Opening Up Closed Captions

As transcripts and captions become embedded, a look at how to enable various platforms

1 min read
Opening Up Closed Captions

Plenty of platforms host and distribute podcasts, but those platforms don't always want to play nice with your listening device when it comes to closed captions. We found a great set of workarounds from James Cridland over at Podnews, and we will summarize them here.

The easy route (and we think you'll notice a fruit-based trend here), is to select a podcast from Apple Podcasts, and listen in on iOS device like iPhone or iPad. Apple Podcasts has embedded transcripts in all episodes since March 2024.

If you're listening on an Apple product (iOS 16 or newer, launched in September of '22) but streaming from a different podcast host, the Live Captions (beta) feature will furnish captions to your podcast.

The feature also captions other media played on your Apple product, including older pods without the embedded transcription. Notably, however, it's only currently available in the US and Canada.

Listening on a Google Pixel phone? A similar setting, Live Caption, overlays subtitles on podcasts and other audio.
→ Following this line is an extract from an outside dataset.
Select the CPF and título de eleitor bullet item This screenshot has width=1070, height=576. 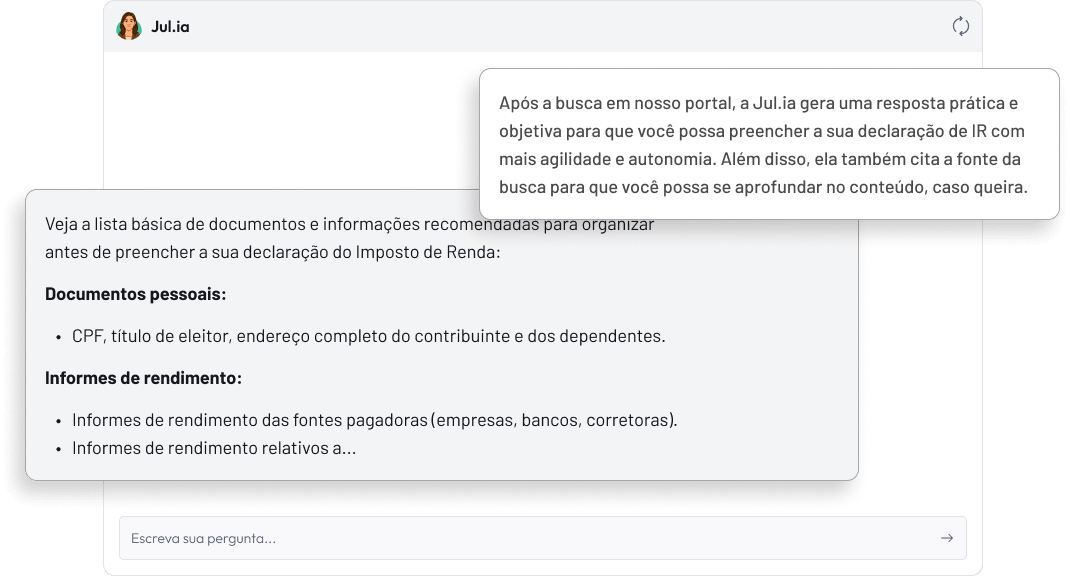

With a Pixel 6 or newer, it's available in French, German, Italian, Japanese and Spanish as well as English. It's also offered as a setting on certain Android products.

Most Android phones utilize a workaround, and there's one major catch. You can play your audio while opening the "Live Transcribe and Sound Notifications" app, which is free from the App Store. It actually listens along, using the microphone to hear the audio and spit out a live-feedback transcript. It needs quiet, though, as loud spaces bring interference to the microphone and can confuse the transcription software.

Listening on a computer? That's very old-school of you. The secret here is selecting the right browser to enable captioning, and it's Google Chrome. The settings menu offers a 'live caption feature."

A big takeaway here: Most of these scenarios will get you captions even on older podcasts that don't have them embedded the way newer episodes do.

Finally, a last-resort hack: try switching your audio output from stereo to mono. In certain situations, this can trigger the captioning systems.